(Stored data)
§

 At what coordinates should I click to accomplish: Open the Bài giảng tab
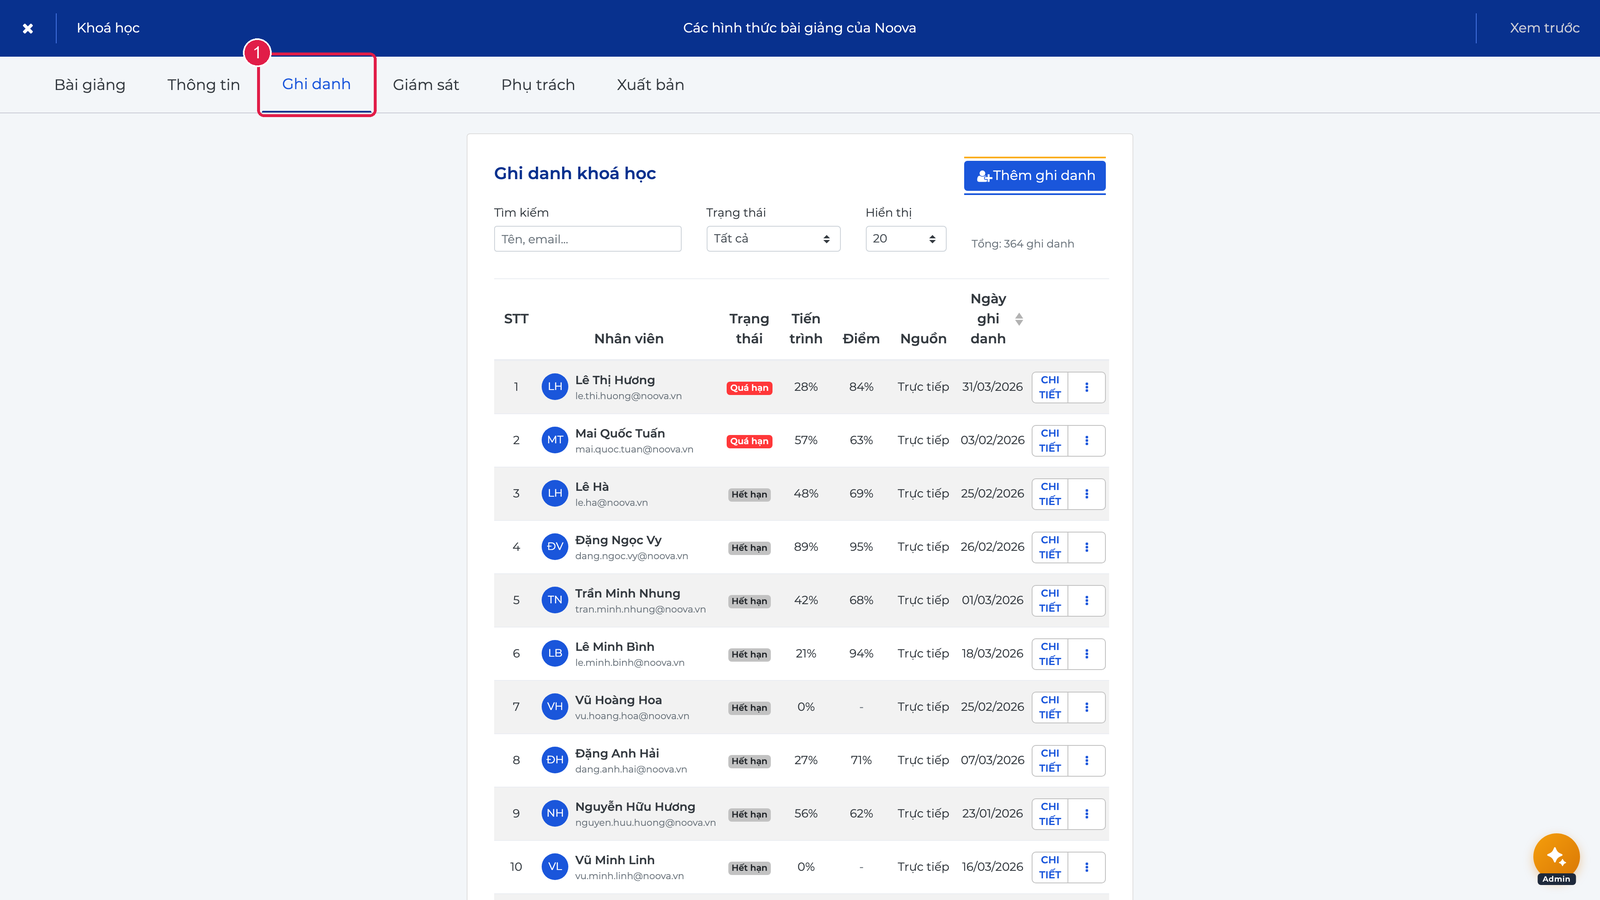[x=90, y=85]
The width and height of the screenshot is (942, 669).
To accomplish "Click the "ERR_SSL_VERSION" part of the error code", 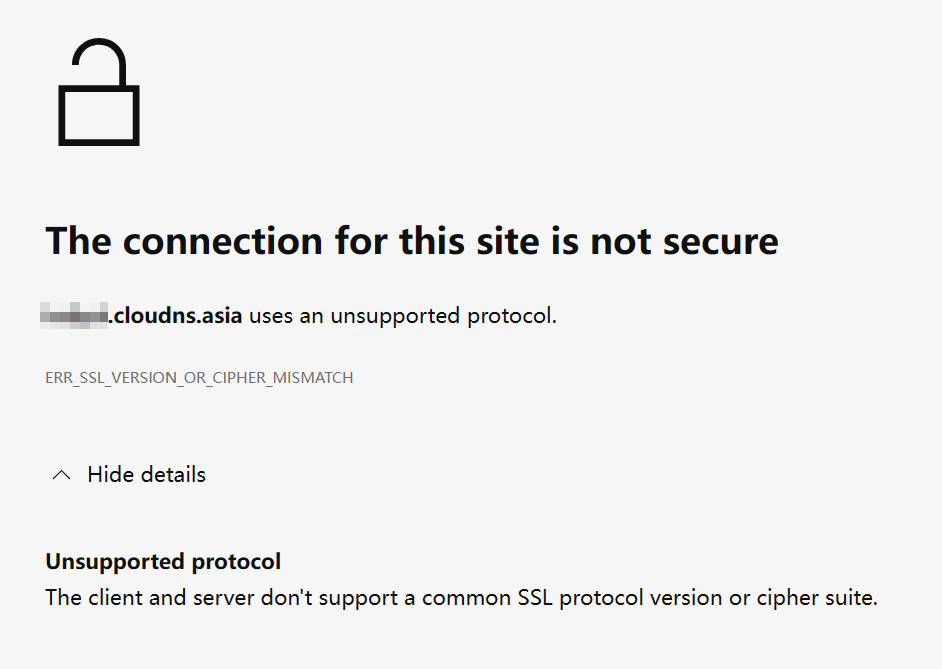I will tap(106, 378).
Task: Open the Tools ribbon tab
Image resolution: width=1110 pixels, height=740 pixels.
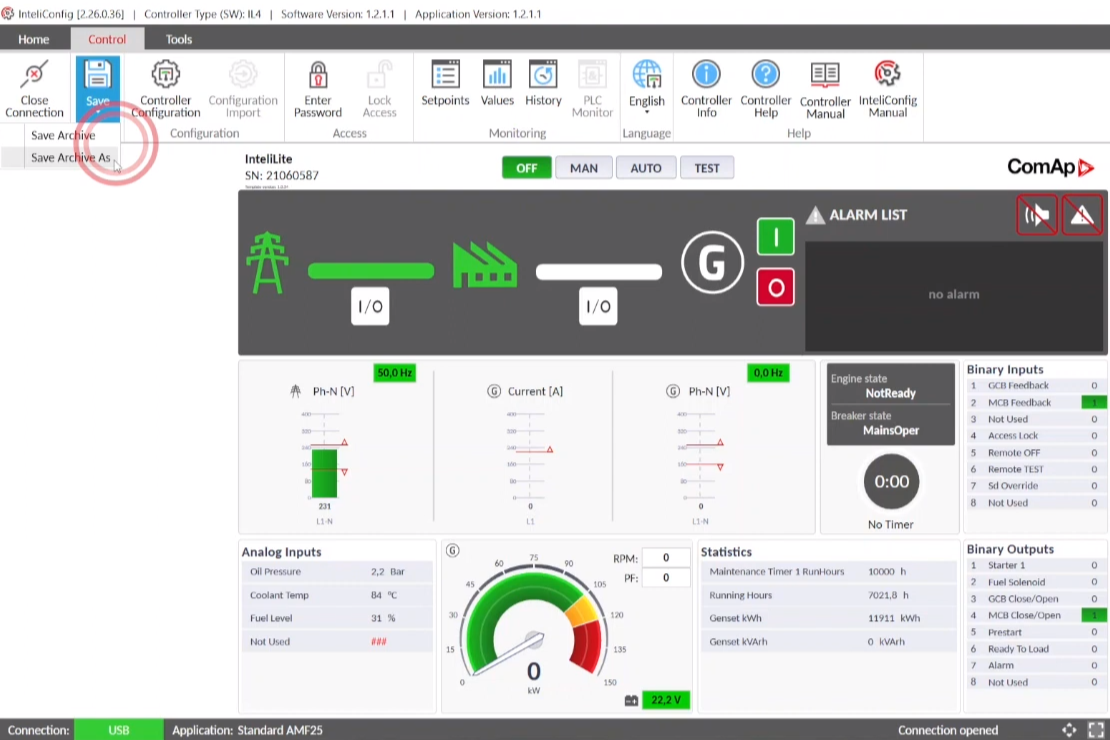Action: pyautogui.click(x=179, y=39)
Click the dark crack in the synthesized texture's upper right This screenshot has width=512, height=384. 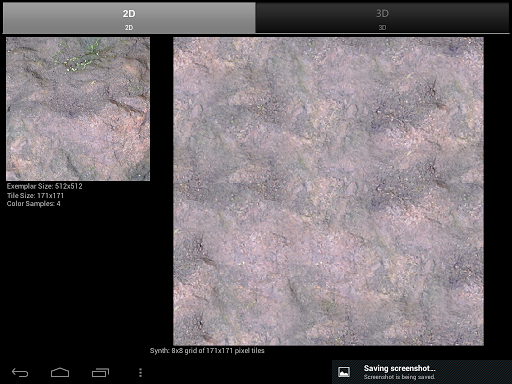point(433,87)
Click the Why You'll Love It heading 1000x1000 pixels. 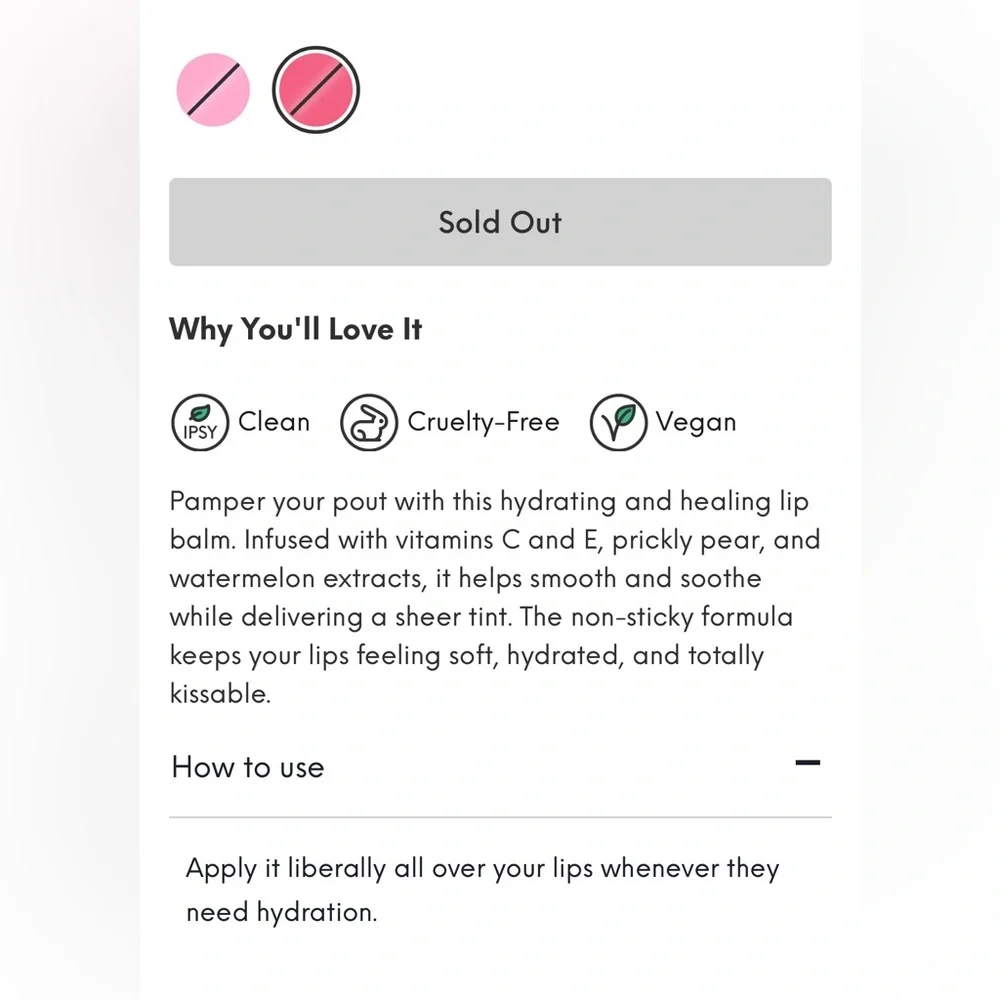pos(296,330)
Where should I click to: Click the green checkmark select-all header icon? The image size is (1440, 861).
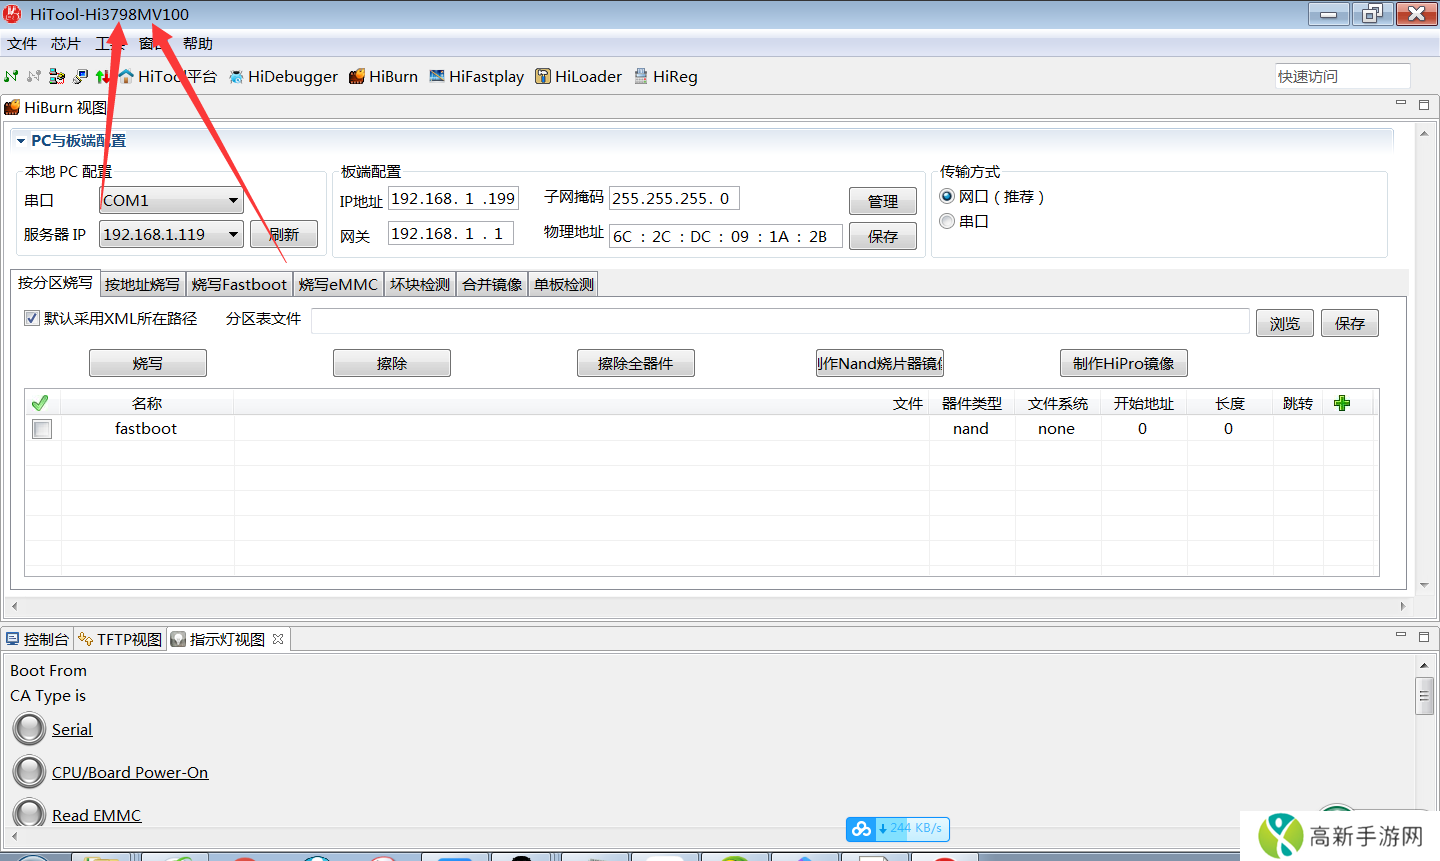coord(40,403)
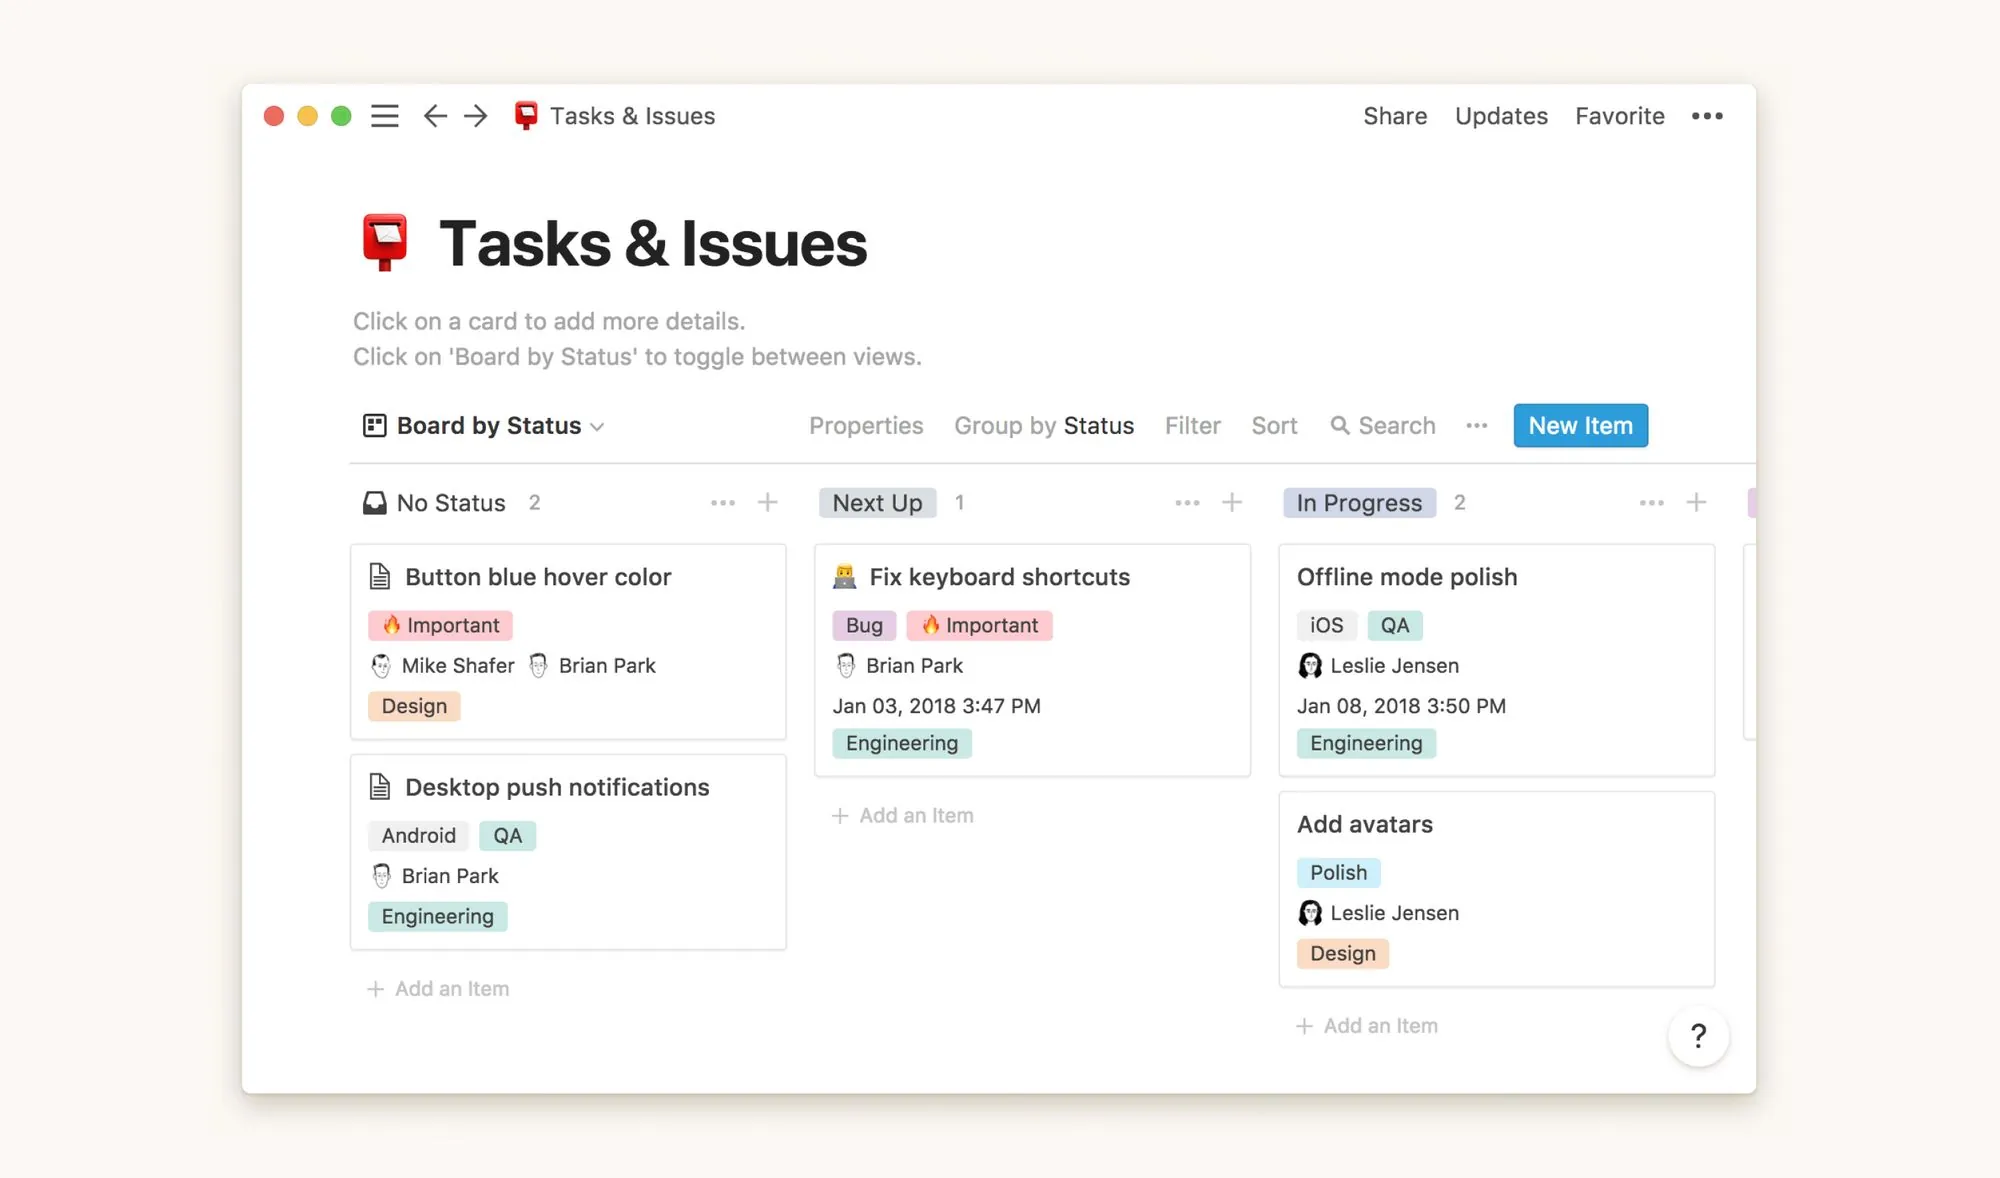Open the Fix keyboard shortcuts card
The image size is (2000, 1178).
[999, 577]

§

[WORK REQUIRED]:
Repeat the lines of the data word for word, starting at the line that contains "Where should I" and continuing through the end of the data. Leave the pictures out of your answer.

[EXERCISE RESPONSE]:
Where should I click to: Click the green checkmark select-all header icon? The image size is (1440, 861).
coord(40,403)
Open the Fix keyboard shortcuts card
The image size is (2000, 1178).
[999, 577]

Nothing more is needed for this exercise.